I more or less knew the answers but was interested to see if anyone picked up on the fact that the HDSP 9632 and HDSPe AIO (to name but the two most obvious) should really be galvanically isolated on all inputs and outputs, not just on the digital.

It is a pity they are not isolated because when used in digital mode the two RME cards are (IMO) as good as their Lynx AES16 counterpart at a fraction of the cost. When used on analogue, well, you just have to be careful.

Messing around with the PC power supplies is basically a waste of time! This was a red herring!

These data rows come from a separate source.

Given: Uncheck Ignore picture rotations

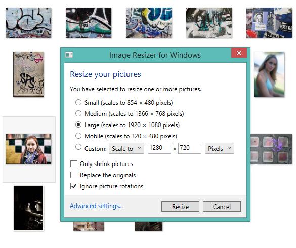Looking at the screenshot, I should [x=74, y=186].
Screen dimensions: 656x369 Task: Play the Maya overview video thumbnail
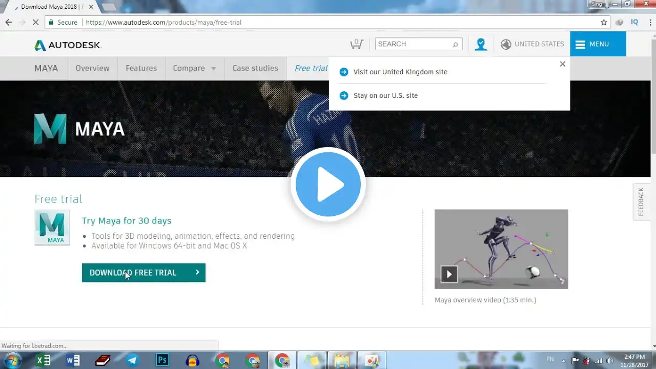click(x=501, y=249)
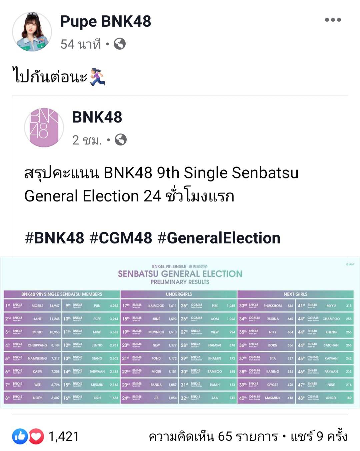360x451 pixels.
Task: Click the 54 นาที post timestamp
Action: (81, 44)
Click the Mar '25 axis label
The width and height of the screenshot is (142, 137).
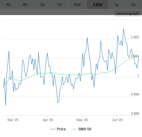tap(13, 120)
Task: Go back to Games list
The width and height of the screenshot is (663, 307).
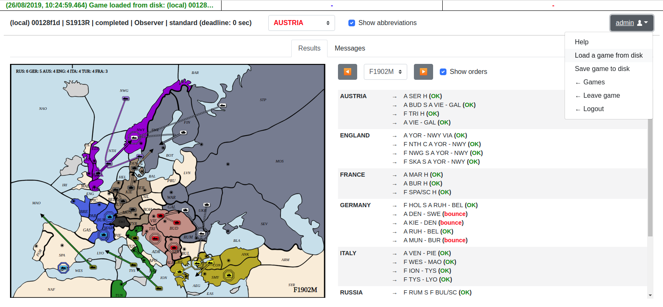Action: [x=594, y=82]
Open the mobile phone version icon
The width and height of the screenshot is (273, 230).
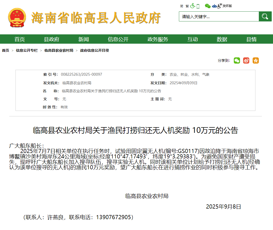click(198, 6)
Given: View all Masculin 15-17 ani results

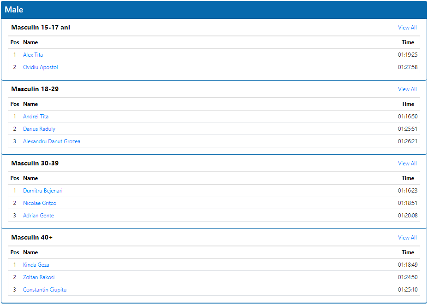Looking at the screenshot, I should point(407,28).
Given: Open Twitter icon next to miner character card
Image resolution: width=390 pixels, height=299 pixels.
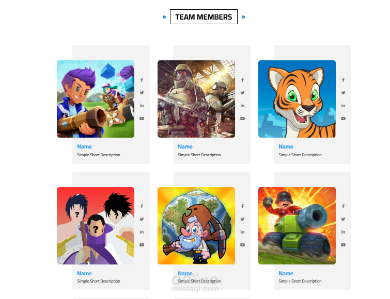Looking at the screenshot, I should pyautogui.click(x=242, y=219).
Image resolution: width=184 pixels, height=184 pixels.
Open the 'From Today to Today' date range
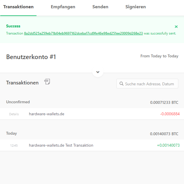coord(159,56)
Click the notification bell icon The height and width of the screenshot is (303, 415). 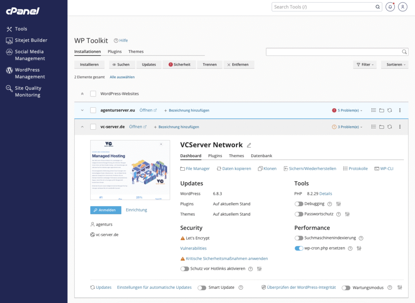(390, 6)
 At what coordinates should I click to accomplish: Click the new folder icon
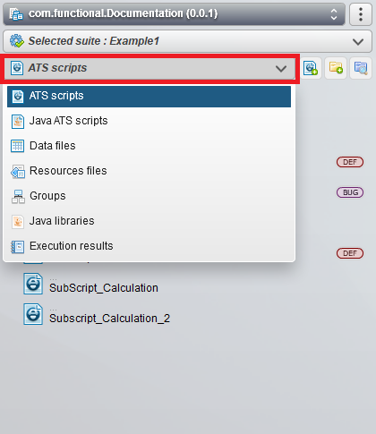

You can clean up a little by always using XLR out and inserting a DIY transformer isolation stage in between the breakout cables and the receiving equipment (at a cost!) but if you need to use the analogue connections a lot, well...

On the other hand, the HDSP AES-32 series and the HDSP 9652 have transformer balanced ground free inputs and outputs. Great cards!

It is really a pity RME didn't address this small but important aspect of the 9632 and AIO card's layout.

Anyway I still like my 9632

Re: Grounding on RCA/XLR breakout cables for HDSP 9632.

Hello,

I'm also wondering about the ground pin of the XLR breakout, I see one ground pin (9) and I would greatly appreciate some guidance on what that refers to, or whether any grounds should be connected to the metal jacket of the 15 pin D-Sub.

Thank you for your time,

Don

Re: Grounding on RCA/XLR breakout cables for HDSP 9632.

After more thorough searching, here's a thread with the answer:

http://www.rme-audio.de/forum/viewtopic.php?id=16841

Re: Grounding on RCA/XLR breakout cables for HDSP 9632.

it looks like all 5 of the grounds go to one pin, which makes sense because they're all going to the same place anyways.